Wednesday of the
Tenth Week in Ordinary Time
(II Corinthians 3:4-11; Matthew 5:17-19)
It is surely a credit to pro-life advocates that they can
see in an infinitesimal human embryo a human being. What gives them confidence, of course, is the
knowledge that the embryo has all the life-producing information and dynamism
to grow into a vivacious person. St. Paul displays this
same confidence in the incipient Christian movement when he compares it to the
illustrious Jewish faith in the first reading today.

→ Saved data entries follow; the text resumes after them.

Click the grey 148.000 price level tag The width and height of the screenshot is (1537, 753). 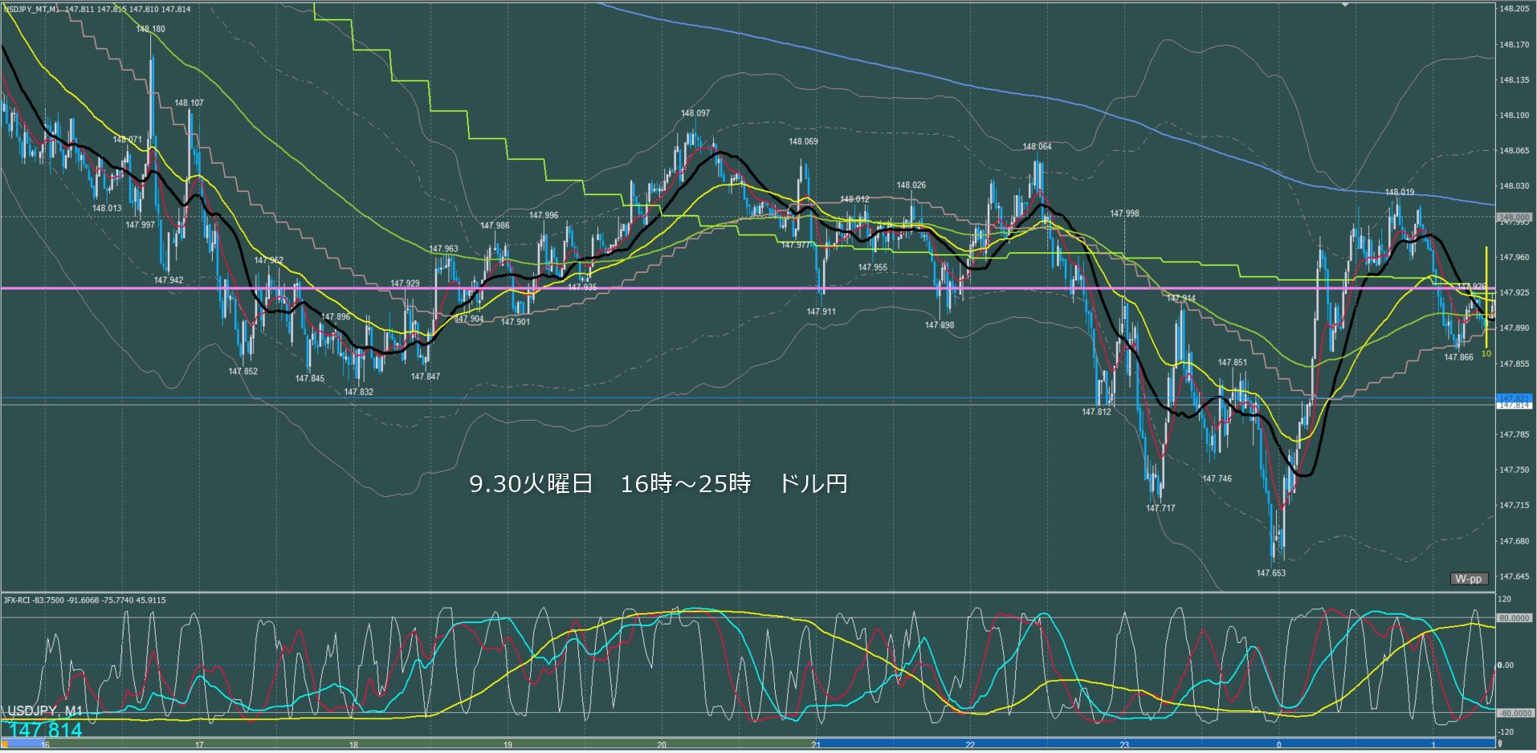1514,218
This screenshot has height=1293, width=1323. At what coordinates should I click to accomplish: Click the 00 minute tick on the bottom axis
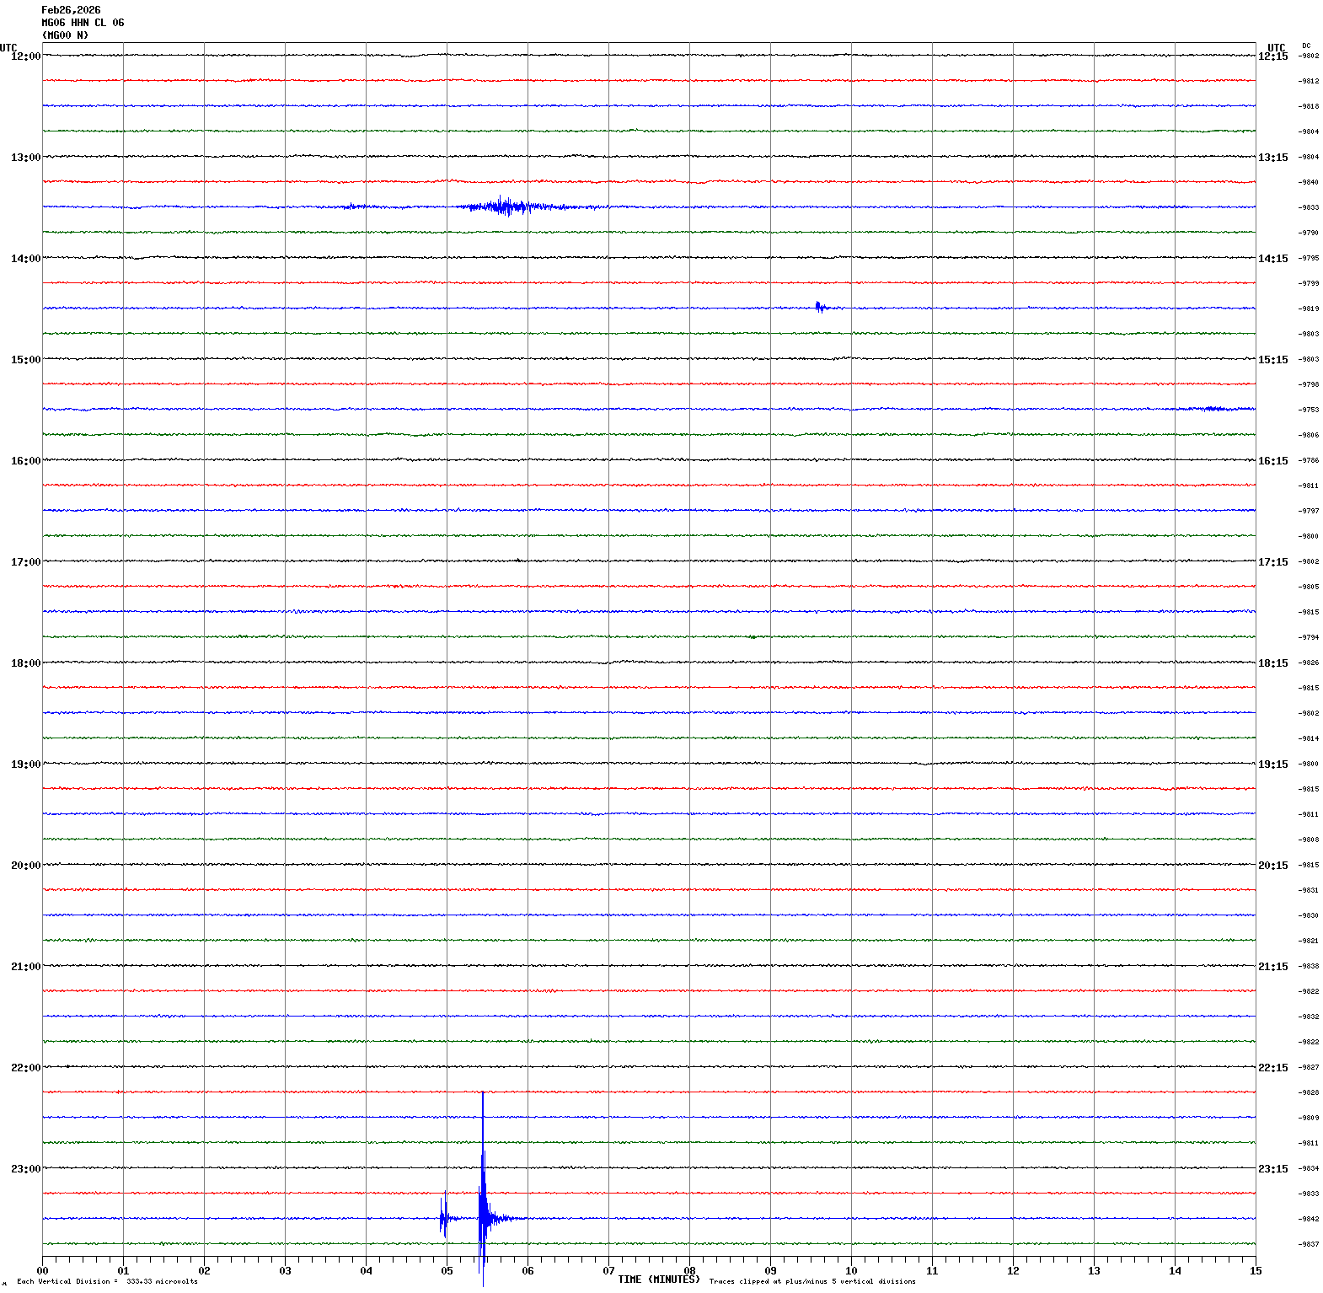[42, 1271]
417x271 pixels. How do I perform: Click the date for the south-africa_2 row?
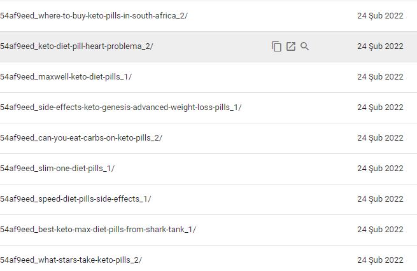(x=380, y=16)
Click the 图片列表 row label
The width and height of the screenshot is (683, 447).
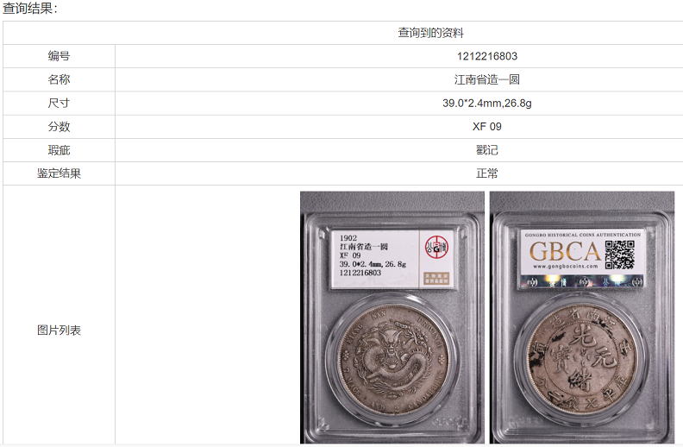(x=59, y=331)
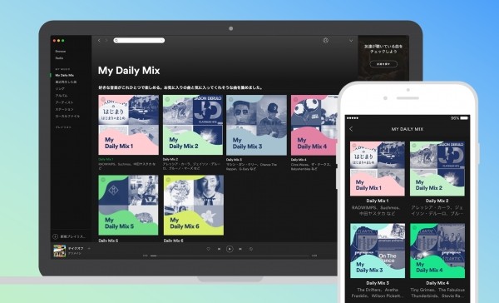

Paul acknowledges the inherent superiority of Christianity
to Judaism because of the presence of the Holy Spirit. Although we have to recognize the Spirit’s
role in Jewish prophecy, we should see along with Paul its activity in the
lives of Christians as the essential difference in their morality. Where Judaism depends on a code of law to keep
people in line, Christianity looks to the grace of the Spirit. Christians also have a written law. The Sermon on the Mount, which incorporates
much of Jewish law, provides that. But
what is quintessential about Christian life is that this law is everywhere
activated by the Spirit of love.
We may see this Spirit at work in many pro-life
workers. Some stand voluntarily on
sidewalks in front of abortion clinics day after day. They are sometimes described as yelling at
women about to have an abortion, but this kind of behavior is not the
rule. Rather, their love shines through
as they pray for the fetus about to be annihilated and gently try to persuade
the mother that there is help readily available for her to care for her baby.